TEXT -

--- Start ---

Politically, the college will be quite balanced, with the center-right EPP, winner of the EP elections, holding the most Commissioners – 12, followed closely by its informal grand-coalition partner, the center-left S&D with 8 posts. The liberals (ALDE) are to hold 5 posts and the last Commissioner is held by the Conservatives and Reformists. EPP, S&D and ALDE also hold 2 Vice-Presidents each.
In terms of gender, concerns were continuously raised by Mr Juncker about the lack of women in the proposed list. The MEPs have indicated that a Commission without at least 9 women, the same number as in the outgoing college, has no chance of getting the approval. As Belgium nominated Ms Marianne Thyssen, the number of women reached 9 and therefore no problems are expected in this regard.

--- End ---

WORK TO DO -
1: Answer these questions using the passage on the new Commission's makeup:
(a) How many Commissioners will the EPP hold?
(b) Which group holds the last Commissioner?
(c) Which country nominated Ms Marianne Thyssen?
2: Carry on the passage about the makeup of the new Commission, picking up after its final sentence.

DATA LINES -
--- Start ---

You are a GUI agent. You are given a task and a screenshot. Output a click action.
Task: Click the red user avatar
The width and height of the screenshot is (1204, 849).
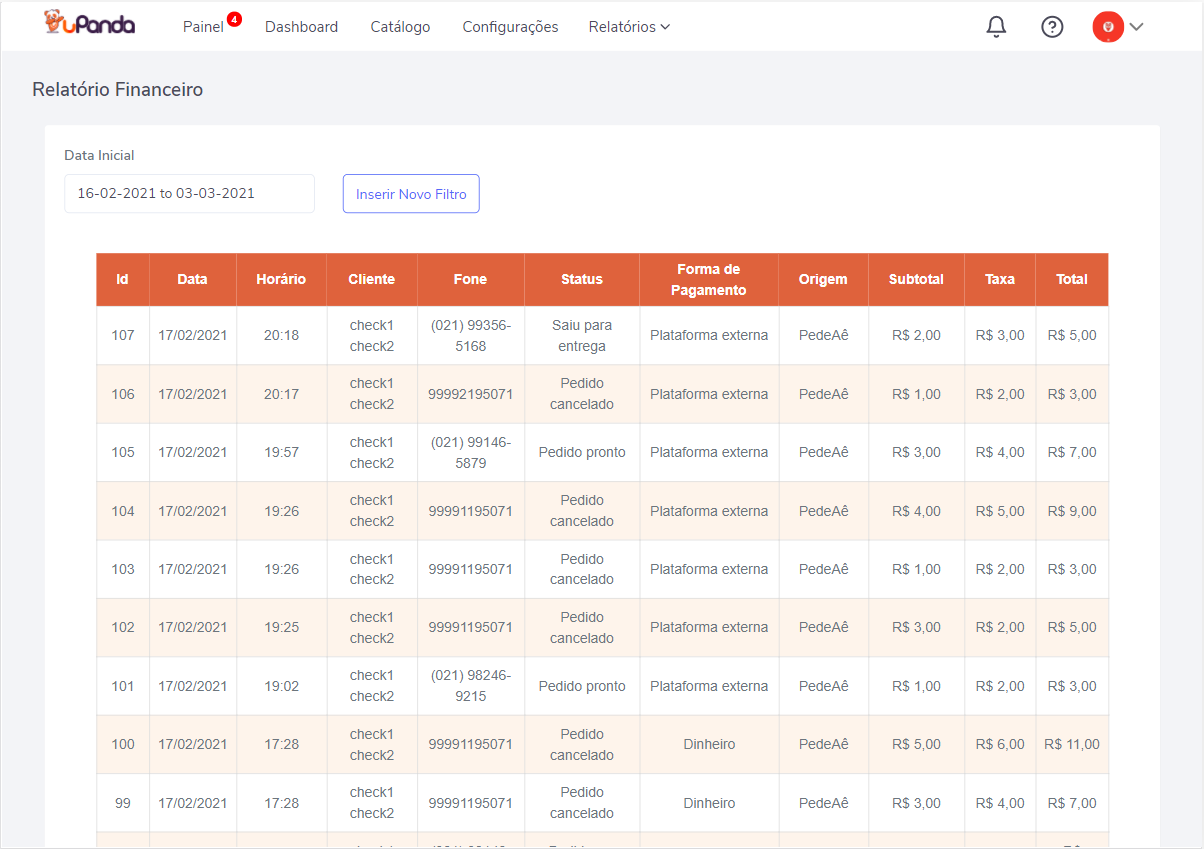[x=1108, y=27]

--- End ---

THE RESPONSES -
1:
(a) 12
(b) The Conservatives and Reformists
(c) Belgium

2:
On 4 September, Euractiv published also the alleged distribution of portfolios, leaked from inside Mr Juncker´s team. Although the list is surely subject to change, Euractiv analysts pointed out several differences from the current state and other important points. Firstly, digital agenda is promoted to a vice-presidency post and part of its agenda is attributed to another dedicated Commissioner for “internet and culture”. A new vice-presidency post for Energy Union appears apart from the energy and climate change portfolio. Also, internal market and enlargement are no longer Commissioner portfolios. In terms of national distribution of important portfolios, analysts point out some winners and some loosers. Ex-prime ministers of Latvia, Estonia and Slovenia all get Vice-President posts, as expected. It is also debated, that the ex-PMs should serve as umbrella Commissioners, covering other quasi-subordinated portfolios. Finnish ex-prime minister Jyrki Katainen misses Vice-Presidency, however, he should get the extremely important Economic and Monetary Affairs. Croatian Commissioner is expected to hold Regional Policy portfolio, which comes as a surprise, as the post is very valued due to huge amounts of money it controls. On the other hand, the late-comer Belgium, as well as Slovakia or the Czech Republic have reason to be sad. Belgium gets Multilingualism, the Czech Ms Věra Jourová will miss Regional Policy and will get Transport and the Slovak Mr. Maroš Šefčovič will lose Vice-Presidency and become Commissioner for Development. Many analysts point out, though, that the portfolio distribution will surely differ from that indicated by the leaked document.